É necessário, então, que haja um diálogo entre comunidades quilombolas, órgãos federais, secretarias estaduais de meio ambiente e institutos de terras para que não se tenha uma violação do Código Florestal e dos direitos dos povos e comunidades tradicionais.
De acordo com o Código Florestal, povos e comunidades tradicionais têm o direito de fazer o uso sustentável da área que ocupam, como é o caso do manejo de roças tradicionais, desde que não descaracterizem a vegetação existente. Quando um quilombo é inscrito no sistema no segmento de imóvel rural e não como PCT, o coletivo fica impossibilitado de utilizar a sua área desta forma. Assim, há um processo de apagamento de outras formas de uso e ocupação do território rural brasileiro para além do uso feito pelo agronegócio em seus imóveis rurais.
“Se o Estado não tem a abertura de uma aba de PCT para cadastrar os quilombos como território de uso coletivo, essas comunidades não estão sendo pensadas dentro do escopo de inclusão pelo Estado. Precisamos fazer um debate com esses estados para entender qual foi e qual é a dificuldade para que possamos garantir o cadastro dos nossos quilombos dentro do Sicar”, observou Chagas.
Sobreposições de inscrições
Por priorizar imóveis rurais, o decreto não menciona problemas relacionados a territórios de uso comunitário, como é o caso de ocupações tradicionais. Uma dessas questões são as sobreposições, quando os registros de imóveis rurais estão localizados em cima de territórios de povos e comunidades tradicionais e, ainda assim, são cadastrados no Sicar como imóveis privados e não como parte do território de uso comunitário.
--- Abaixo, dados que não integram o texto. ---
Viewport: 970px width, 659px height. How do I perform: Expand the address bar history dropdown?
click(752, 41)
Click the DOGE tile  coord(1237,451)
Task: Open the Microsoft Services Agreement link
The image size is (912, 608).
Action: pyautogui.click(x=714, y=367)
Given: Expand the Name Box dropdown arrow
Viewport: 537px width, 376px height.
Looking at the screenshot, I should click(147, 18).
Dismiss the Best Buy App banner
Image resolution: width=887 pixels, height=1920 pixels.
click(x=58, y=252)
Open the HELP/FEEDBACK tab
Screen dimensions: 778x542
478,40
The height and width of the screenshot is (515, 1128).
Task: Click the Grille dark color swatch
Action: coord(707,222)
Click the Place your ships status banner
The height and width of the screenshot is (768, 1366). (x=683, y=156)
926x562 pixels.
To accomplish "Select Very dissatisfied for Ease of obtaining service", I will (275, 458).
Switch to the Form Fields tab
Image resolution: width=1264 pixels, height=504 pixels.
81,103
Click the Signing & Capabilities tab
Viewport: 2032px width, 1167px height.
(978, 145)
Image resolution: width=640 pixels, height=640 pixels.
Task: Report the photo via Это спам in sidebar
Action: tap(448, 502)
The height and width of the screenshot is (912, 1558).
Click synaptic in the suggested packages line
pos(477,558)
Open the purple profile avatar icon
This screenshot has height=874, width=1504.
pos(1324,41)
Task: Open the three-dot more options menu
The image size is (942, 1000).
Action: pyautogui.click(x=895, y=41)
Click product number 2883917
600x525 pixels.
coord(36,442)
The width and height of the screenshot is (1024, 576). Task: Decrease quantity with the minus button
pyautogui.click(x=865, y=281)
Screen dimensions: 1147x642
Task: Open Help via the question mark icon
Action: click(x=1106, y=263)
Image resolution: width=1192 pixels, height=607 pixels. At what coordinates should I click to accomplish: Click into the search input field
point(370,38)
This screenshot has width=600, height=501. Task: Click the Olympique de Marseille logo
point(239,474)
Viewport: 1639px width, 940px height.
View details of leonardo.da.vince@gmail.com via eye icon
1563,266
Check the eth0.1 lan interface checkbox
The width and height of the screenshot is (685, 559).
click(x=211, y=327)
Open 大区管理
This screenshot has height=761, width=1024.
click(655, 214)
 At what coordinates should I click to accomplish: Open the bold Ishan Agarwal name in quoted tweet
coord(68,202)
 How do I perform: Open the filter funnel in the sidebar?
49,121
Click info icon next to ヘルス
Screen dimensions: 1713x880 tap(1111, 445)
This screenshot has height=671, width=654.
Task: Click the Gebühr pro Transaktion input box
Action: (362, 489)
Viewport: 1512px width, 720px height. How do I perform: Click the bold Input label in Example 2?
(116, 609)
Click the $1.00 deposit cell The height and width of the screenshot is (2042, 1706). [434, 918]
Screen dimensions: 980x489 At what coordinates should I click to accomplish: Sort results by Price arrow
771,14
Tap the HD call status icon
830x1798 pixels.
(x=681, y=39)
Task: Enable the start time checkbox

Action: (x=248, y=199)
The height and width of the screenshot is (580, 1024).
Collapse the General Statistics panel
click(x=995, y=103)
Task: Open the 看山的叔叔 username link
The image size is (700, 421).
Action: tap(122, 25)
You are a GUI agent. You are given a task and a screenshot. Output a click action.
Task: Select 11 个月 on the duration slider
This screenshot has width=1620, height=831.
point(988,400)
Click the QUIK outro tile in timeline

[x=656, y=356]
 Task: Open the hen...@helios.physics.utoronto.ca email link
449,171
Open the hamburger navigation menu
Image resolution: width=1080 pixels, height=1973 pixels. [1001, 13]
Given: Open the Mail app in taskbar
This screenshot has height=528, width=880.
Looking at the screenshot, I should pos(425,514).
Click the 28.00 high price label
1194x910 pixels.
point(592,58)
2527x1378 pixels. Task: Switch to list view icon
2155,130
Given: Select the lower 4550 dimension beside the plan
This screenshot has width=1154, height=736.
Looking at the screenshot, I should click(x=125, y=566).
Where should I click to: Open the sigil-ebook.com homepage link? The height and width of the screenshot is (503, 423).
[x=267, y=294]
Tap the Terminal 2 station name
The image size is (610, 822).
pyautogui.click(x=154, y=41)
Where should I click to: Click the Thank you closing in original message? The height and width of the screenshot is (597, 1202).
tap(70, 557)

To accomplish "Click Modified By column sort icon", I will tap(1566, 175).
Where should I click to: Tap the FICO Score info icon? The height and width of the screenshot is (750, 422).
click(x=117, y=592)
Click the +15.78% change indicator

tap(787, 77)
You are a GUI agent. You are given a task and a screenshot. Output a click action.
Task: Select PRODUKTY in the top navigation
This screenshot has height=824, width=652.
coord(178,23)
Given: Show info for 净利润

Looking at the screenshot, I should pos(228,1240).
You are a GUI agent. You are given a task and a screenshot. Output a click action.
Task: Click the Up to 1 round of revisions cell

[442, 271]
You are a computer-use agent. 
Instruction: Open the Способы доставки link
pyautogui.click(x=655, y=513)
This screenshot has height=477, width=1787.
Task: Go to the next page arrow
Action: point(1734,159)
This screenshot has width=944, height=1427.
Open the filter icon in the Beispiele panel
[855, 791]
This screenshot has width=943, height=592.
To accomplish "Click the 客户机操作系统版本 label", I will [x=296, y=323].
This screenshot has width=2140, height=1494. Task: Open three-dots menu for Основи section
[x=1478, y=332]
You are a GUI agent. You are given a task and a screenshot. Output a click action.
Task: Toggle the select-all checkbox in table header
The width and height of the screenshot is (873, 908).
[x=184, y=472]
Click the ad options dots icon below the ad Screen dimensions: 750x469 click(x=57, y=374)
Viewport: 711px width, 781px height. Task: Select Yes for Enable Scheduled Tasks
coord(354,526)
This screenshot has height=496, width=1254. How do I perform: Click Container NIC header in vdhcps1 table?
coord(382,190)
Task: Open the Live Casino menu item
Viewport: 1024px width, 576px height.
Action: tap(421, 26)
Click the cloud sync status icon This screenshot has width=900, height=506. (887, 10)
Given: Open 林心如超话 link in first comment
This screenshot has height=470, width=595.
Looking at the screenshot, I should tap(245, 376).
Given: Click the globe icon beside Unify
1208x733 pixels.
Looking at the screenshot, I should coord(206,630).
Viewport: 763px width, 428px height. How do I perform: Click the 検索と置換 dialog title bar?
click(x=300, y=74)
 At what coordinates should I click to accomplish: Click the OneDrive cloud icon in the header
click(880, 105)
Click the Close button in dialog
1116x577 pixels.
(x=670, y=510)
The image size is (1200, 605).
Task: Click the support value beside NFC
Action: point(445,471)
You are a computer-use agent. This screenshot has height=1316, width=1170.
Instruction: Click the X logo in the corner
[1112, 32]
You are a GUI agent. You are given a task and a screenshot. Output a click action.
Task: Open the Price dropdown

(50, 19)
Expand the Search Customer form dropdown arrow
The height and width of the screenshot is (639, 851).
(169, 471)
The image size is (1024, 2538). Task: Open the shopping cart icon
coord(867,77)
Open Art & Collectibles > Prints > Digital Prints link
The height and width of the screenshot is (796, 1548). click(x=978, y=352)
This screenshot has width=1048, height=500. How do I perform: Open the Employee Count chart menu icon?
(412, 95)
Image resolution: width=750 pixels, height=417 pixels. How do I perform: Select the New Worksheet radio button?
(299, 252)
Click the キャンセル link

De 435 territórios quilombolas registrados na base do Incra, 379 apresentam sobreposição com 9.439 registros de imóveis rurais. Essa sobreposição soma 1,57 milhões de hectares e ameaça 60% da área desses territórios.
Das 33 comunidades do Vale do Ribeira em São Paulo, 29 foram formalmente apoiadas pelo Instituto de Terras do Estado de São Paulo (Itesp), órgão responsável pelas políticas agrária e fundiária no estado e foram inscritas no CAR. E todas as reconhecidas possuem sobreposições com imóveis rurais, totalizando 393 sobreposições, como destaca nota técnica feita pelo Instituto Socioambiental (ISA) e Conaq.
No total, são mais de 33 mil hectares de áreas com sobreposição nos quilombos. Em 14 comunidades, a área de sobreposição acumulada ocupa 50% ou mais do território e em alguns casos, como Bombas e Peropava, as sobreposições de imóveis rurais individuais superaram a área dos quilombos. O quilombo de Poça, por exemplo, possui 35 sobreposições de imóveis rurais registradas dentro de seu território.